● **What is required**
Return, from the data that follows, each line that holds the word "Select".
(Task material Opens)
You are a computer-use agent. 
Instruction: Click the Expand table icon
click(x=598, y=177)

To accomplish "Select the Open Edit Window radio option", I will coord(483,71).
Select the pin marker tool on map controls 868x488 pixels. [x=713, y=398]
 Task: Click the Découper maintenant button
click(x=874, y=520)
(Task material Closes)
(Task material Opens)
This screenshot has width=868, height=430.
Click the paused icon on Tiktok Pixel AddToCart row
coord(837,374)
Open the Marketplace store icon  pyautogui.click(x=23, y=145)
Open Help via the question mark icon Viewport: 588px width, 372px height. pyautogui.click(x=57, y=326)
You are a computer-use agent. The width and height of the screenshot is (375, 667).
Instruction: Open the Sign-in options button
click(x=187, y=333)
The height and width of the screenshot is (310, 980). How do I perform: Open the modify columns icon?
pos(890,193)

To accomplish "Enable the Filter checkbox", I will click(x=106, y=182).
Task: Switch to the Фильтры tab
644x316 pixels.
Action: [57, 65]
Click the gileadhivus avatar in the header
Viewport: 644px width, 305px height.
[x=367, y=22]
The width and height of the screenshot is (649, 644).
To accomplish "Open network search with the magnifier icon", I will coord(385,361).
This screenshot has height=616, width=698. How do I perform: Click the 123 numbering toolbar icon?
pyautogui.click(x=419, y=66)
(Task material Closes)
● **Task answer**
To accomplish "Select the Open Edit Window radio option", I will coord(483,71).
Select the pin marker tool on map controls 868x488 pixels. [x=713, y=398]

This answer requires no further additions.